FAREC: Facial Affect Recognition

We developed methods to recognise facial expressions from 3D scans and subtle facial expression from videos. In particular, we looked at the problems of scan and frame registration, feature extraction and representation.

Privacy and smart cameras

Video cameras coupled with local processing units are becoming faster, smaller and smarter. We looked at how cameras themselves can help preserve the privacy of individuals.

PRE-ID: multi-camera person re-identification in crowd

We developed algorithms to recognize a person when viewed by cameras at different locations using their appearance and potential paths they can choose to follow.

Self-localisation of CCTV cameras

We defined models and algorithms that use trajectory of moving objects to iteratively calibrate (i.e. to localize) a network of cameras with disjoint fields of view.

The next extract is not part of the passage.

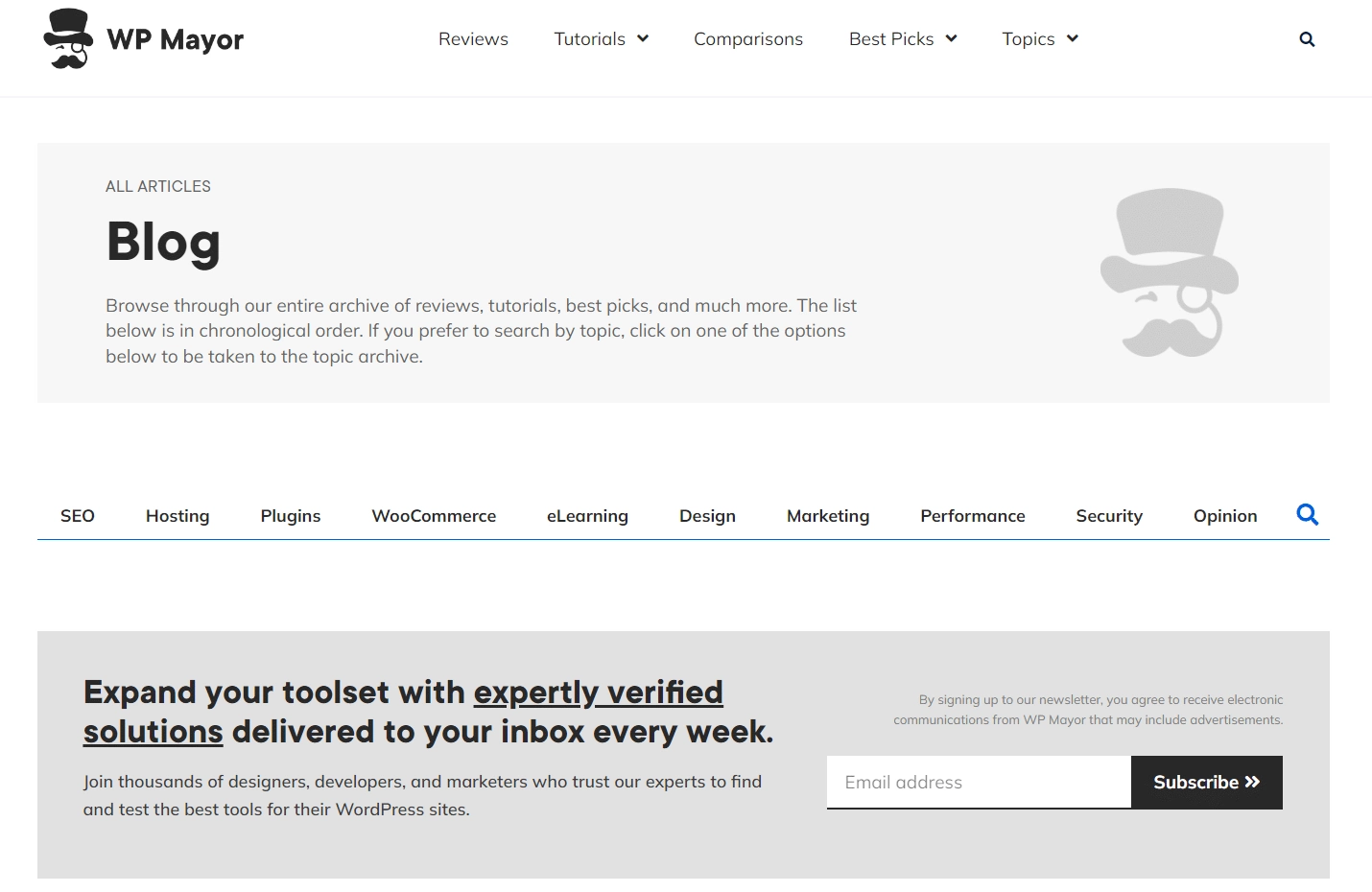This screenshot has width=1372, height=892.
Task: Open the WooCommerce topic archive
Action: (434, 516)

PFT: protocols for evaluating video trackers

We defined a set of performance measures and a protocol for the validation and comparison of video trackers. See here to download the measures, the dataset and the ground truth.

ABEDE: Abnormal event detection

We designed an abnormal visual event detection approach that uses a non-linear subspace and graph-based manifold learning to model local motion patterns with a supervised novelty classifier.

RECINT: Recognizing Interactions

We developed methods that recognize human interactions in observable areas and predict them in unobservable areas.

FADAR-3D: 3D face detection, analysis and recognition

We defined an accurate framework for detecting and segmenting faces, localizing landmarks and achieving fine registration of face meshes based on the fitting of a facial model. See here.

AUVIS: Audio-visual speech recognition

We developed an audio-visual fusion techniques to recognise speech (e.g. spoken digits) captured in video with poor sound. The technique performs significantly better than utilising either audio or video alone.

Perceptual enhancements for image and video coding

We develped selective blurring algorithms that mimic the optical distance blur effects that occur naturally in cameras.

Smart Camera

We developed algorithms that extend the capabilities of standard cameras by generating a scalable content description for textual scene description, video surveillance and augmented reality.

CASHD: Cast shadow detection

The shape and the colour of segmented objects may be modified by the presence of shadows. To provide a correct description of objects we developed a shadow recognition technique for videos and images.

MOTINAS: Multi-modal object tracking in a network of audio-visual sensors

We developed algorithms for multi-modal and multi-sensor tracking using STAC sensors (stereo microphones coupled with cameras) and created a test corpus and its associated ground-truth data. Authoring tools for live mixed reality

We developed an innovative authoring tool that enables artists/users to easily create mixed real and virtual narrative spaces and disseminate them in real-time to the public.

Multimedia object descriptors extraction from video

We developed a framework for high-level semantic scene interpretation based on the segmentation, tracking and indexing of moving objects in video using intelligent agents.

Analysis of video sequences to track moving objects

We developed algorithms for identifying, indexing and tracking moving objects and recognizing automatically changes of interest in a given scene.